O Poder Judiciário, seguindo um pedido do Supremo Tribunal Federal (STF) está realizando um mutirão para analisar todos os processos pendentes na justiça. Por dois anos seguidos, a Defensoria Pública do Estado realiza o projeto Defensoria no Cárcere, onde os defensores atendem à toda a população carcerária e realiza uma atualização de cada processo, dando celeridade ao trâmites, mas a execução "emperra" nas varas criminais.
"Realizamos um trabalho focado, onde 70% dos presos que estavam com seus processos pendentes, nós analisamos e para muitos nós solicitamos revisão da pena, como também entramos com pedidos de habeas corpus porque entendemos que aquele reeducando não oferece risco", explicou.

Já o presidente da Acrimal, o advogado Thiago Pinheiro, foi mais duro em suas críticas. Segundo ele, muitos juízes, ao invés de analisar o processo separando caso por caso, para mostrar "serviço" para não alimentar a cultura de que o Brasil é o país da impunidade, os magistrados acabam julgando os processos da mesma forma, contribuindo para a superlotação.
"A cultura de que o Brasil é um país da impunidade, alimenta nos juízes o desejo de prisão e mais prisão para fazer "justiça", mesmo que seja antes do julgamento do processo. Assim, são decretadas prisões quando se pode aplicar medidas cautelares previstas em lei", disse.
Ainda segundo Thiago Pinheiro, a atual situação mostra a incapacidade do Estado em gerir o sistema prisional. A comprovação seria o crescimento desordenado da população carcerária e o não controle das facções criminosas.

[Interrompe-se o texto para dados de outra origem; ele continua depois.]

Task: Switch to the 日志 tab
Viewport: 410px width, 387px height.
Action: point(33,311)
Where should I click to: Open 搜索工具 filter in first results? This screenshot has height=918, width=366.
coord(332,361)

"As facções cresceram seu poder dentro de Alagoas nos últimos dois anos de modo impressionante, antes era algo raro aqui no Estado. O não cumprimento da LEP em separar presos de acordo com perfis, acusações e condições de condenado e provisório contribui para o holocausto atual", concluiu.

Medidas dos estados
A Secretaria de Ressocialização de Inclusão Social (Seris) desde 2015 vem realizando ações para controlar e separar as facções criminosas do sistema penitenciário. O órgão conta com um núcleo de inteligência que monitora as atividades dos reeducandos.
De acordo com a assessoria da Seris, quando um preso é enviado para os presídios, a ficha criminal dele passa por uma análise onde é detectado se ele seria de menor ou maior potencial Em seguida, designado para a unidade mais adequada. A comissão também leva em conta se o acusado pertence ou tem proximidade com determinada facção criminal.

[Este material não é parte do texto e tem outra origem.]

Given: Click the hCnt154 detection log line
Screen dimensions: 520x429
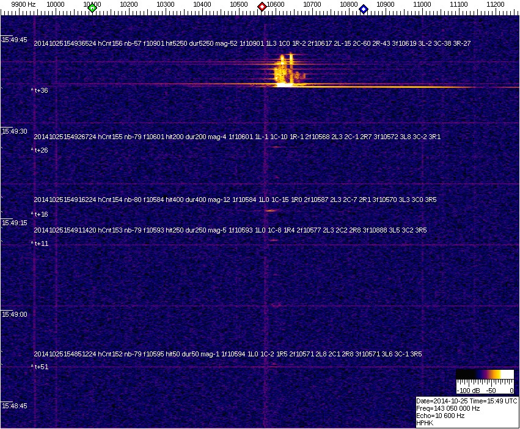Looking at the screenshot, I should tap(230, 200).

Quando houve a rebelião em Manaus, a Seris reforçou o monitoramento dos presos em Alagoas para evitar que algo parecido acontecesse em Maceió ou no Agreste. Dias depois dois reeducandos foram assassinados dentro do Cadeião, foi então que deu início à transferência de reeducandos que ofereçam risco à sociedade. A primeira, aconteceu internamente e depois 240 presos foram levados para o Agreste.
Nessa sexta-feira (20), outros 240 foram transferidos para o Presídio de Segurança Máxima - que ainda não foi inaugurado - e permanecerão no local, sob a vigilância da Polícia Militar por 60 dias, quando é o prazo para conclusão do processo licitatório da unidade e ela comece a entrar em operação.